Uśmiechnąłem się mimowolnie, a ona w tej samej chwili otworzyła oczy. Na jedną setną sekundy znieruchomiała z na wpół otwartymi ustami, a potem krzyknęła cicho, przykładając dłoń do serca.
Policzki miała zarumienione od tańca. Zdjęła z uszu słuchawki i posłała mi ten swój uroczy uśmiech. Uśmiech, jakim tylko ona mogła mnie obdarzyć.
– Cholera, Houston, przestraszyłeś mnie – powiedziała, odgarniając z czoła kosmyk włosów. – Długo tu stoisz?
Przechyliłem głowę, sunąc spojrzeniem po jej długich, nagich nogach. Mimowolnie oblizałem wargi, a ona zarumieniła się jeszcze bardziej.
– Wyglądasz obłędnie w moich ciuchach, maleńka – rzuciłem cicho, robiąc w jej stronę duży krok. –... ale myślę, że następnym razem powinnaś malować nago.

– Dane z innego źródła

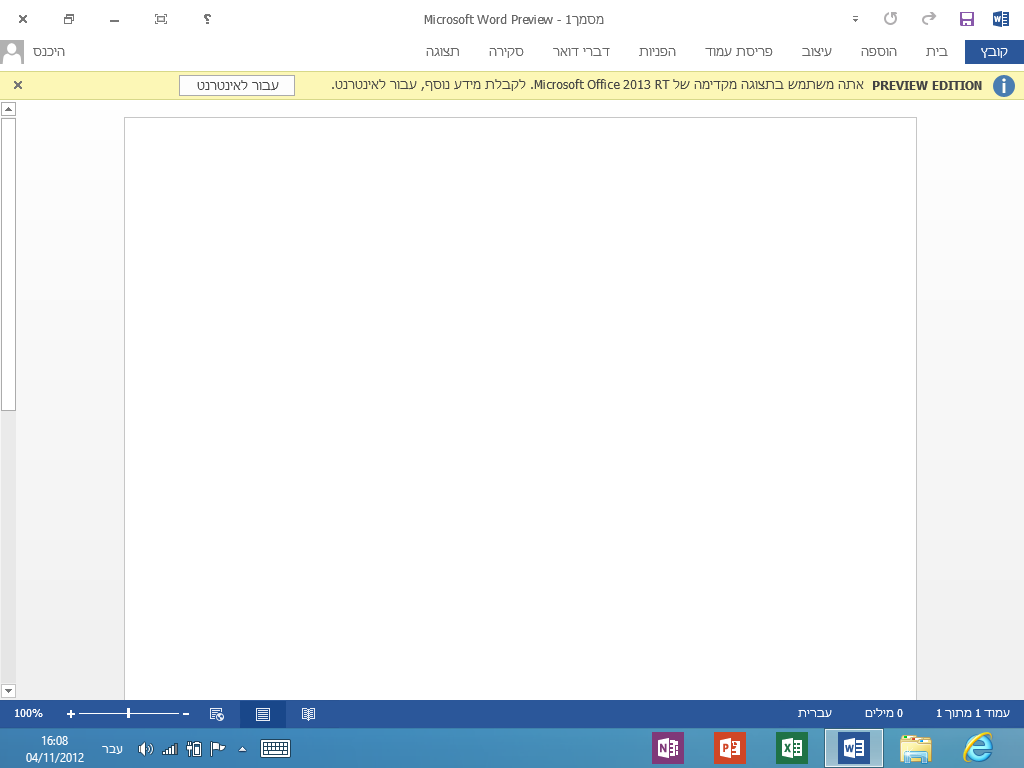Image resolution: width=1024 pixels, height=768 pixels.
Task: Click היכנס to sign in
Action: (48, 51)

Uśmiechnęła się szerzej, kiedy złapałem ją za biodra i przyciągnąłem do siebie. Jej drobne, umazane zieloną farbą ręce dotknęły mojej klatki piersiowej. Przez chwilę zagryzała wargę, delikatnie gładząc palcami materiał mojej czarnej koszulki, wyjątkowo blisko miejsca gdzie powinno być serce.
– Mogłabym zmarznąć – Spojrzała mi w oczy z figlarnym błyskiem.
– Ogrzałbym cię, maleńka.
Wszystko bym dla ciebie zrobił, dodałem w myślach.
Zaśmiała się głośno, odchylając w tył głowę, a moje usta automatycznie rozciągnęły się w uśmiechu. Podobało mi się, że dzięki mnie się śmiała. Dawało mi to dziwną satysfakcję.
– Jadłaś coś? – zapytałem, zanim pocałowałem ją w czoło.
– Jeszcze nie. Próbowałam coś namalować.
– Właśnie widziałem. – Wyszczerzyłem się, na co posłała mi wściekłe spojrzenie. Była jak mały rozjuszony kociak.
– Przeszkodziłeś mi – fuknęła. – Właśnie łapałam wenę.
– To odłóż wenę, zbieramy się do klubu.
Zesztywniała w moich ramionach. Figlarny błysk zniknął z jej oczu i przygryzła lekko dolną wargę. Wiedziałem, że to nie było jej ulubione miejsce, ale klub był nieodłączną częścią mnie i chciałem, żeby się z tym oswoiła. Nie mogła unikać Hellhoundersów jak ognia.
– Mogę coś ugotować – powiedziała niepewnie.
– Będzie Santana i Trinket – dorzuciłem. – Wiesz, że w klubie nic ci nie grozi.
Znowu prychnęła.
– Jasne, widziałam to na własne oczy.
– Romy... – westchnąłem. – Trafiłaś na nieodpowiednie imprezy. I sama jesteś sobie do cholery winna, bo po pierwsze nikt cię na nie nie zapraszał, a po drugie nie miałaś na sobie kamizelki.
Próbowała się wyrwać, ale przyciągnąłem ją do siebie mocniej. Sapnęła wściekła.
– Przestańżesz wreszcie – odpowiedziałem spokojnie, ale twardo, wzmacniając jednocześnie uścisk. Rzuciła mi mordercze spojrzenie. – Klub to moja rodzina. Jeśli ich poznasz będzie ci łatwiej. Poza tym to zwykły rodzinny grill. Tak jak mówiłem, będzie Santa, Tammy i Trinket. Kilku członków klubu i ich rodziny.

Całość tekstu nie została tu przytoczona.